But desire does not vanish. It waits. It migrates. It disguises itself. It becomes culture, travel, nightlife, religion, games, fashion, fantasy, romance, startup ambition, overseas study, historical cosplay, temple tourism, local food cults, and jokes that only friends understand.
Inside China, desire moves sideways.
To Xi’an, Chengdu, Changsha, Chongqing. To places where people can still waste time. To cities where the state is present but the air is less official. To historical sites and night markets, to Hanfu studios and fantasy dramas, to temples and music festivals, to tourist towns where everything is organized and yet people still feel temporarily released.
Outside China, desire becomes even more interesting.
It prototypes alternative Chinas.
Not one China-in-exile. That is too simple. Many Chinas in rehearsal.
A Hong Kong Chinese memory of law, finance, protest, shopping, and disappearance. A Taiwan Chinese democratic modernity, carrying both argument and tenderness. A Singaporean Chinese pragmatism, overmanaged but still multilingual, Nanyang, commercial, and useful. A Malaysian Chinese merchant realism. A Thai Chinese hybridity. A Vancouver Chinese, a Sydney Chinese, a London Chinese, a San Francisco Chinese, a Tokyo Chinese, a Dubai Chinese. Crypto Chinese. Christian Chinese. Founder Chinese. Artist Chinese. Family-office Chinese. AI Chinese. Anime Chinese. Republic-of-letters Chinese. Chinese who left and are angry. Chinese who left and are relieved. Chinese who left and still want to go back. Chinese who dream of free Chinese republics but disagree violently on what freedom would mean.
These are not footnotes to the mainland story.
They are rehearsal spaces.
Once futurity is nationalized, desire goes sideways, underground, or offshore.
That does not mean these overseas pools will simply return after Xi. Some will not. Some will have built lives elsewhere. Some will distrust the mainland more with every passing year. Some will return with capital but not with love. Some will return as tourists, investors, teachers, founders, or ghosts.

### OBJECTIVES
**a)** Answer these about the passage on desire and alternative Chinas:
(i) Which four cities does desire move to inside China?
(ii) What does desire prototype outside China?
(iii) Once futurity is nationalized, in which three ways does desire go?
**b)** Convert the records from the line containing "You are a computer-use" through the line containing "pos(425,49)" into a Markdown table with columns Row and Line. Number each line, skip blank lines, and leave the pictures out.

### PROVIDED DATA
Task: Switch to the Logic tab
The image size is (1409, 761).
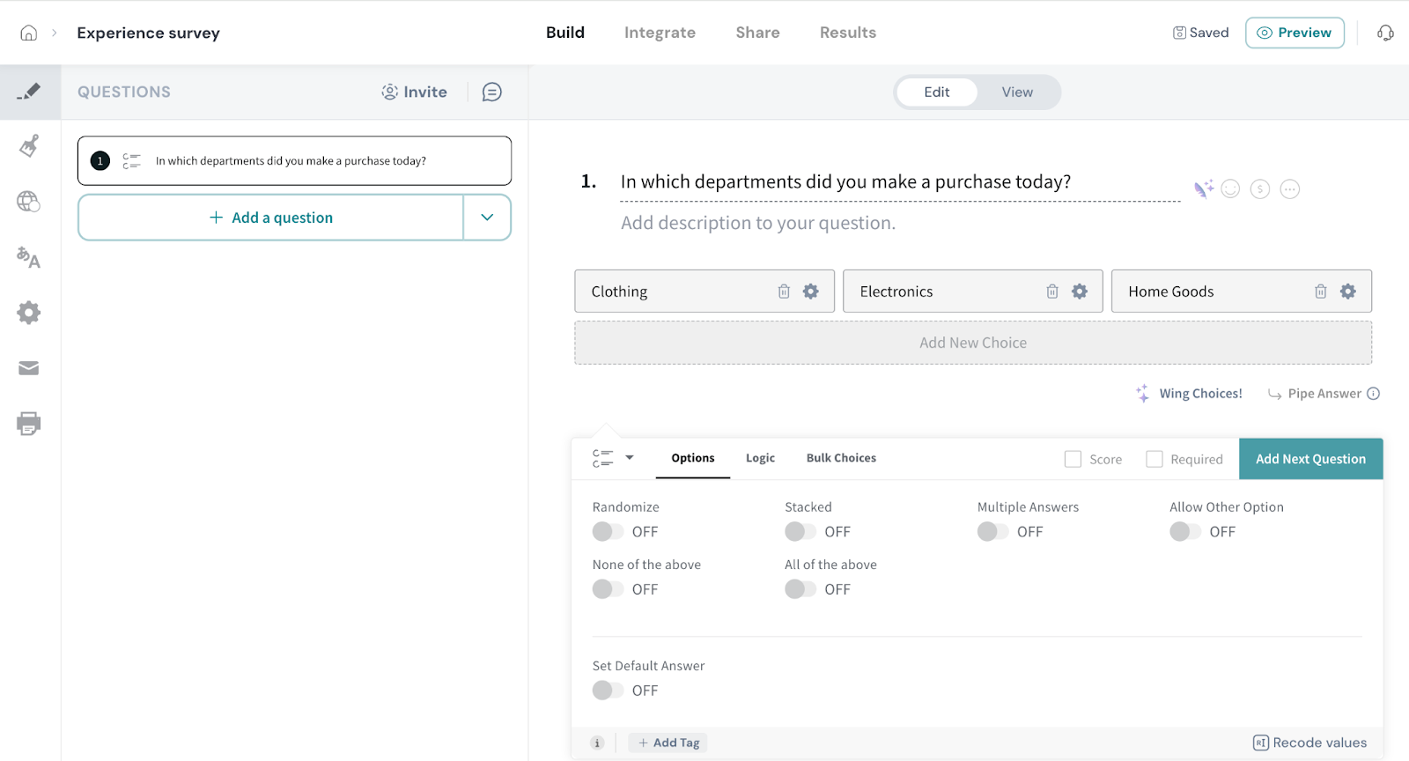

...

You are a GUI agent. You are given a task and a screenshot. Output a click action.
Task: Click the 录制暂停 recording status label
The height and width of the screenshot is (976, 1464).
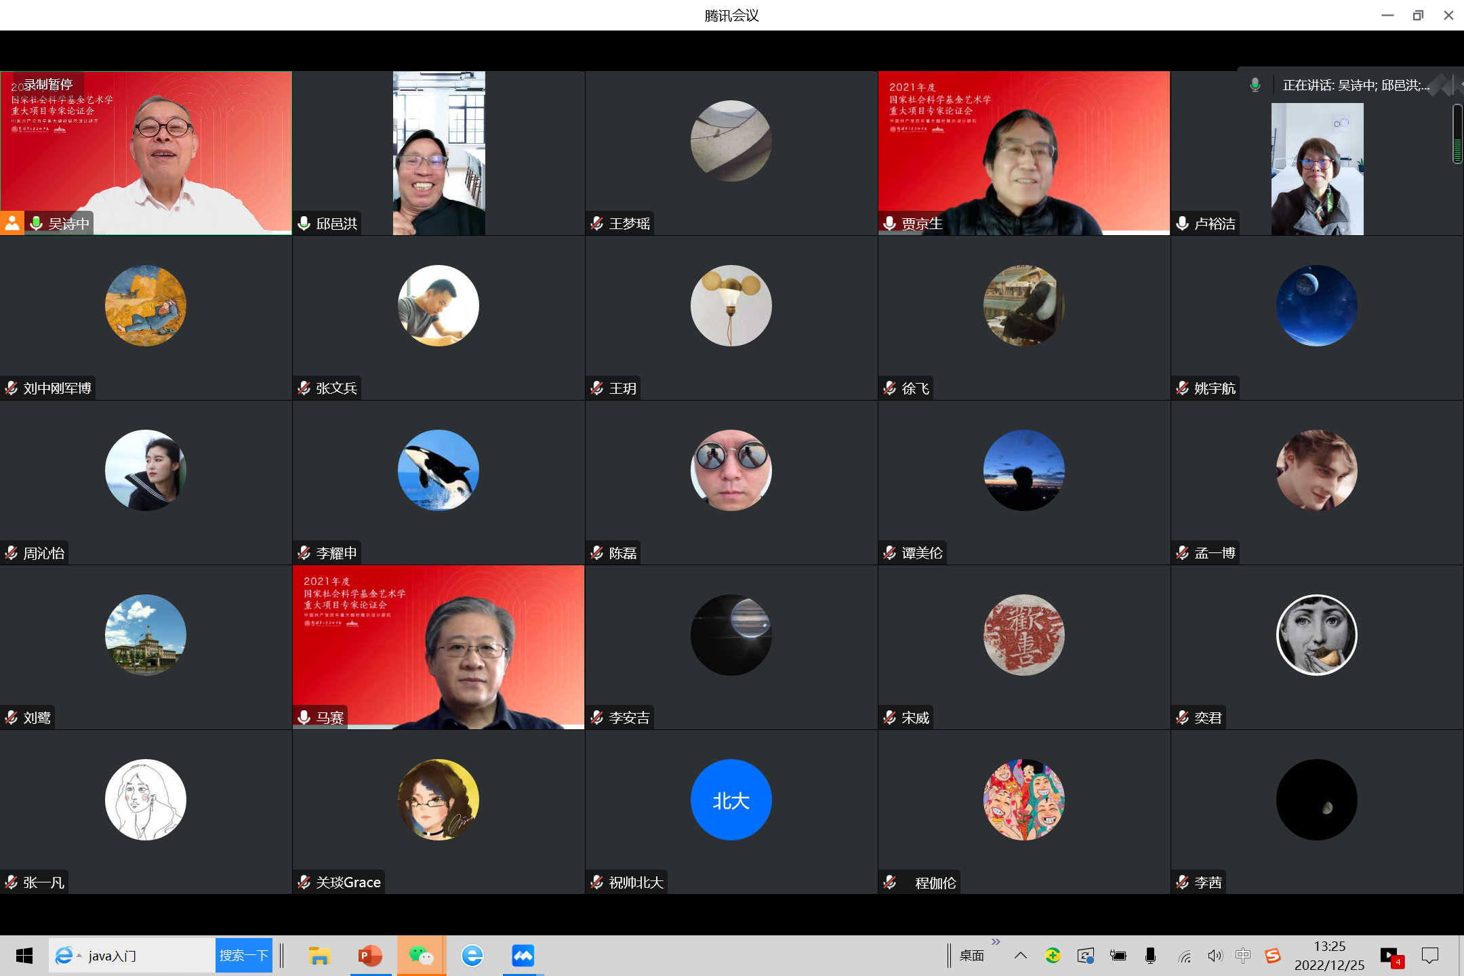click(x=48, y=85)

* * *

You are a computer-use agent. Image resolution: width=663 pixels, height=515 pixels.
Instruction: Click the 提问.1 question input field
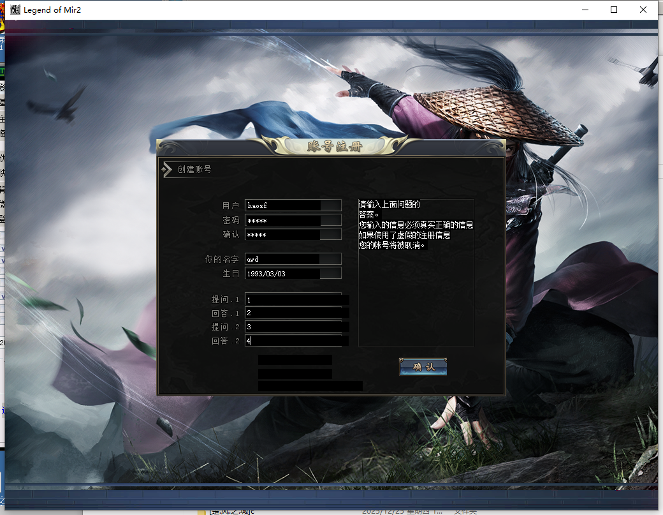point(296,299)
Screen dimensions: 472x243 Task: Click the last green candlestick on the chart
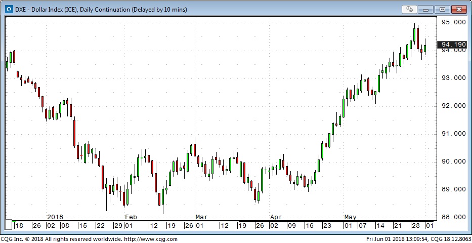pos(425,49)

### THE REPLIES
**a)**
(i) Xi'an, Chengdu, Changsha, Chongqing
(ii) Alternative Chinas
(iii) Sideways, underground, or offshore

**b)**
| Row | Line |
|---|---|
| 1 | You are a computer-use agent. Image resolution: width=663 pixels, height=515 pixels. |
| 2 | Instruction: Click the 提问.1 question input field |
| 3 | point(296,299) |
| 4 | Screen dimensions: 472x243 Task: Click the last green candlestick on the chart |
| 5 | pos(425,49) |